▸ Sayfa Metni
''Bir silaha rastlayan belli bir insan düşünün. Daha önce böyle bir şeyi ne görmüş, ne de işitmiş olsun. Düşünelim ki, bu insanın, karnını doyurmak veya kendini savunmak için öldürmeye ihtiyacı da olmasın. Adam eğilip silahı yerden alır, evirir çevirir, taşa vurur. Bu nesne nedir? Silahı evine götürür ve ne olduğunu anlamaya çalışır. Namlusundan tuttuğunda onun birşeyleri kırıp ezebildiğini, kendisinin tahtadan yapılmış tokmağından daha iyi işgördüğünü keşfeder. Onun için, bu silah, iyi bir tokmaktır. Onun fikri, teorisi, açık konuşalım, bir işe yarar. Başkaları ona bu acayip nesnenin ne olduğunu sorduklarında, 'tokmak' cevabını deney yoluyla ispat da edebilir... Ve işte burada, pragmatik kriterin limiti tükenir. Bir fikir veya teori 'işlediği'nde, bu, daima bizim gerçekliğini sorguladığımız şeye nisbeten oluyordur. Eğer bizim sığ ve sınırlı niyetlerimiz varsa, keşiflerimiz -ne kadar dahiyane olurlarsa olsunlar- bu asli niyetlerimizden daha büyük olamazlar.

▸ Ham Veriler

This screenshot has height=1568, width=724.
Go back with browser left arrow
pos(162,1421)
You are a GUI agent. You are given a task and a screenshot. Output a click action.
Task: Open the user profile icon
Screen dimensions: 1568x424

▸ Yapılacak Görevler
A: Aşağıdaki ifadelerin silah ve tokmak metniyle uyuşup uyuşmadığını belirleyin. Her biri için "evet" ya da "hayır" yazın ve kararı belirleyen sözleri metinden aynen alıntılayın: (i) Adam silahı daha önce görmüş ya da duymuştur. (ii) Adam, silahın tahta tokmağından daha iyi iş gördüğünü keşfeder. (iii) Metne göre keşiflerimiz asli niyetlerimizden daha büyük olabilir.
B: Listedeki bütün satırları, boş olanları atlayarak bir Markdown tablosu biçiminde yeniden yazın. Sütunlardan biri satır numarası için "Sıra", diğeri satırın kendisi için "Satır" olsun.
Metin ile liste arasında herhangi bir ilgi bulunmamaktadır.

▸ Görev Yanıtları
A:
(i) Hayır: "Daha önce böyle bir şeyi ne görmüş, ne de işitmiş olsun."
(ii) Evet: "kendisinin tahtadan yapılmış tokmağından daha iyi işgördüğünü keşfeder"
(iii) Hayır: "bu asli niyetlerimizden daha büyük olamazlar."

B:
| Sıra | Satır |
|---|---|
| 1 | This screenshot has height=1568, width=724. |
| 2 | Go back with browser left arrow |
| 3 | pos(162,1421) |
| 4 | You are a GUI agent. You are given a task and a screenshot. Output a click action. |
| 5 | Task: Open the user profile icon |
| 6 | Screen dimensions: 1568x424 |